Menurut laporan dari Business Insider yang mengutip data dari lembaga perdagangan SMMT, sepanjang April 2025 Tesla hanya mampu menjual 512 unit mobil di Inggris. Angka tersebut menunjukkan penurunan signifikan dari bulan sebelumnya, yakni April 2025, ketika perusahaan masih mampu menjual 1.300 unit kendaraan. Penurunan drastis ini tak bisa dipisahkan dari sentimen negatif publik terhadap Elon Musk, khususnya karena pandangan politiknya yang kontroversial.

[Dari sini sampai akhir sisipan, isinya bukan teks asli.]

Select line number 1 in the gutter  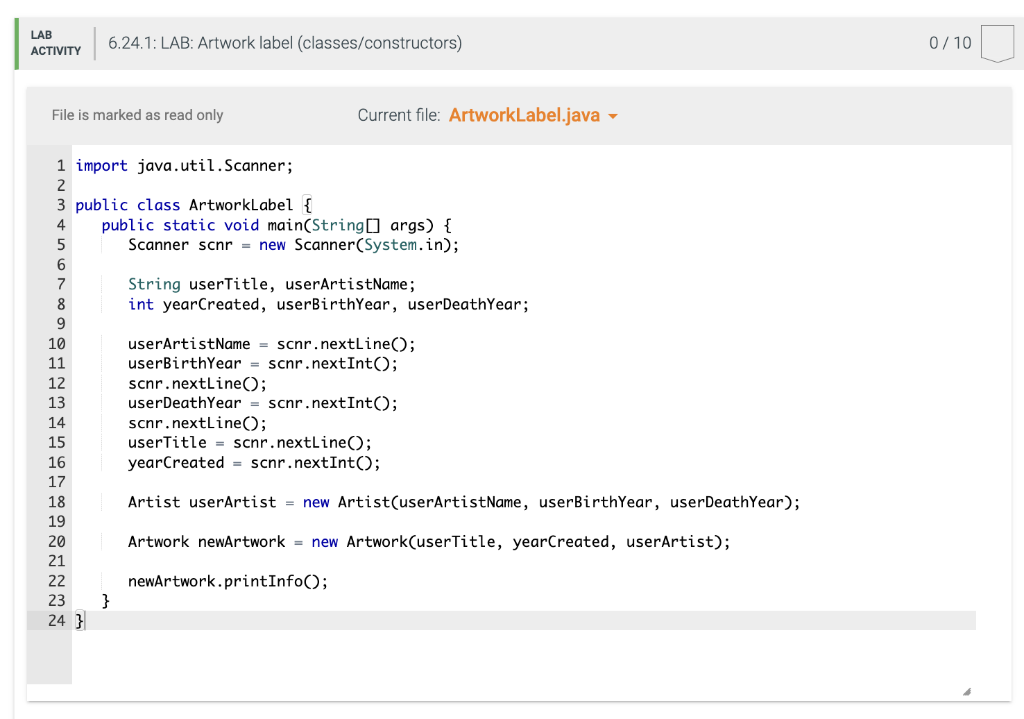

Masyarakat Inggris kini berbondong-bondong memilih mobil dari produsen asal Tiongkok. Contohnya, BYD, kompetitor utama Tesla, mencatat penjualan sebanyak 2.511 unit, mengalami lonjakan penjualan sebesar 650% dibandingkan tahun sebelumnya. Tapi yang lebih mencengangkan, dua pemain baru asal Tiongkok—Jaecoo dan Omoda, yang baru saja memasuki pasar Inggris tahun lalu, kini berhasil mengalahkan Tesla dalam hal volume penjualan.
Jaecoo menjual 1.053 unit, sementara Omoda mencatatkan 910 unit mobil yang terjual dalam periode yang sama. Kedua merek ini dimiliki oleh grup otomotif besar asal Tiongkok, Chery, dan menawarkan portofolio produk yang cukup variatif, mulai dari kendaraan full electric, hybrid, hingga model berbahan bakar konvensional. Strategi ini tampaknya lebih fleksibel dibandingkan Tesla yang hanya menawarkan mobil listrik murni.
Kenyataan bahwa dua merek baru yang bahkan belum terkenal berhasil menyalip Tesla di pasar yang sebelumnya dikuasainya, mencerminkan krisis serius yang sedang dialami perusahaan tersebut. Eropa, yang merupakan pasar ketiga terbesar bagi Tesla, kini menjadi batu sandungan besar. Jika dominasi Tesla di kawasan ini terus melemah, maka dampaknya akan terasa pada keseluruhan kinerja global perusahaan.